The observations are consistent with a biochemical model integrating CO2 fixation by the Calvin cycle with the C1 pathway involving: 1) Photosynthesis, 2) The phosphorylated serine pathway, which synthesizes the donor methyl group of methionine in the chloroplast 3) Export of methionine to the cytosol followed by activation to S-adenosylmethionine (AdoMet), which is imported into many organelles and used to transfer methyl groups to polysaccharides, nucleic acids, proteins, lipids, and secondary metabolites, 4) Methyl esterification of new pectin monomers in the Golgi with AdoMet, 5) Transport, export, and incorporation of the newly synthesized highly methyl esterified pectin into the growing primary cell wall, and 6) Methanol production during growth associated with pectin demethylation during the day and night. These observations are consistent with the emerging view of methanol emissions as a chemical signal of leaf growth primarily occurring at night and early morning, due to reduced leaf water stress.

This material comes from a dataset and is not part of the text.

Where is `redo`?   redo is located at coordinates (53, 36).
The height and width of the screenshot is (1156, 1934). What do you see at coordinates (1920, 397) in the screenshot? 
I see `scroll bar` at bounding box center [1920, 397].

The results are also consistent with a critical role of methanol production linked to diurnal changes in primary cell wall elasticity associated with pectin demethylation and growth. Although the rise in atmospheric CO2 inhibits major metabolic pathways like photorespiration and the isoprenoid pathway, the photorespiration-independent photosynthetic C1 pathway may accelerate. Thus, photosynthetic production of AdoMet may play a critical, yet poorly understood role in enhancing growth rates of plants and net primary productivity of ecosystems during terrestrial CO2 fertilization.
References
Jardine, K. J., et al. 2022. “Cell Wall Ester Modifications and Volatile Emission Signatures of Plant Response to Abiotic Stress.” Plant, Cell & Environment 45(12), 3429–44.
Dewhirst, R., J. Mortimer, K. Jardine. 2020. “Do Cell Wall Esters Facilitate Forest Response to Climate?” Trends in Plant Science 25(8), 729–32. DOI: https:/doi.org/10.1016/j.tplants.2020.05.01.1.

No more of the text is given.